To illustrate this point, figure 4 gives a code fragment from my application, "!68Host". This particular subroutine is used to load a pair of files into memory from disc. Each of the calls to the "OS_File" routine is via the "X" version - "XOS_File" - and so errors are passed back to "!68Host" rather than being reported. This prevents any such errors from "leaking out" and causing the application from crashing uncontrollably if, for example, a file doesn't exist. The first call to "OS_File" for each file to be loaded checks to see if the file exists, and as a file; the size of the file is then checked, before the file is finally loaded. If, however, an error is encountered at any point, the code passes control to the "ROMImages_Error%" error-handling routine. This particular piece of code is used to report the error itself, before the application tidies up and quits.

-- Figure 4 --

The "OS_GenerateError" routine can be used by CLI programs to generate errors; when used, "R0" is used as a pointer to an error block, which contains the error number and message text. This call is similar to "OS_Exit" is one major respect - its doesn't return control back to the program. If such a program wishes to just display an error message on the screen, any error block returned to the program by a software interrupt routine would have to be printed by the program itself.
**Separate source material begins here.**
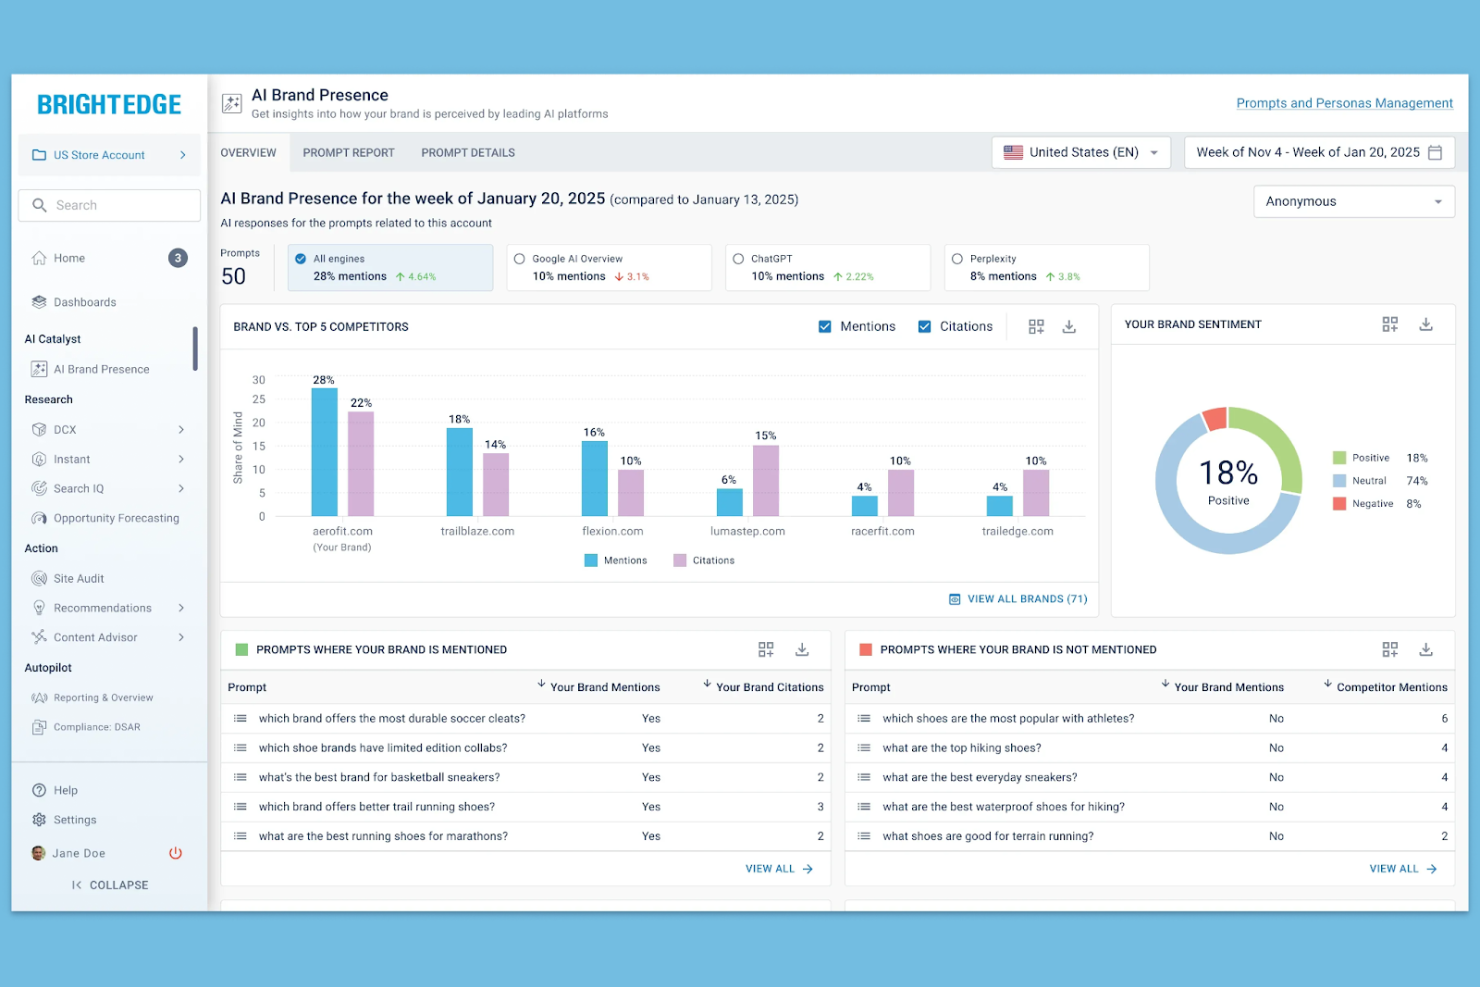
Task: Open the Opportunity Forecasting tool
Action: point(117,518)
A Desktop application that wishes to report an error has the "Wimp_ReportError" routine; a couple of examples are given in figures 5 and 6. Figure 5 generates an error-box with just an "OK" button, while figure 6's box has both "OK" and "Cancel" buttons; because of this, the code in figure 6 uses the "V" flag to indicate which of the two buttons has been selected. The "Wimp_ReportError" routine always returns control back to the application that called it, allowing error boxes to be either just informative, or, at worst, giving the application a chance to tidy up after itself before quitting.

-- Figure 5 --

-- Figure 6 --

The last subject for this part of the series goes back to what I was saying earlier - register usage. There is a formal standard used by compilers and linkers to allow code written in a variety of programming languages to be combined together in the same program. The "Acorn Procedure Call Standard" - "APCS" - has a number of slight variants, the most relevant of which is "APCS-R", used within RISC OS. Part of the standard defines aliases for the registers, as given in figure 7; the aliases are used to organise the usage of the registers. "pc", "lr" and "sp" are all familiar and have their obvious uses, while "sl" is used to define the lower limit of the stack. "ip" is a workspace pointer, and "fp" points to parameters stored on the stack. "v1" to "v6" are used as general-purpose variables, but must be preserved across the subroutine or function, while "a1" to "a4" are used to pass the first four (integer) parameters to the subroutine or function, but need not be preserved by it. There is also a similar set of aliases - not given here - for the floating-point registers.

-- Figure 7 --

Another part of the "APCS" standard sets down which piece of code - the caller or the callee - is responsible for preserving registers that should be preserved; it is the callee - the subroutine or function - that is responsible for this. The rest of the standard covers in more detail how parameters are passed to subroutines and functions, and also how results are returned to the the calling code. All this ensures that - as said earlier - it is reasonably straightforward to combine assembler, "C" and "C++" code, as well as code from other languages - for example, "FORTRAN" maths libraries. The PRMs contain a great more detail on this subject, including how parameters are stored on the stack and which registers should be preserved by a subroutine.

That wraps it up for the seventh part of my series on assembly language; in the eighth and final part of this series, I will cover some aspects of programming within RISC OS.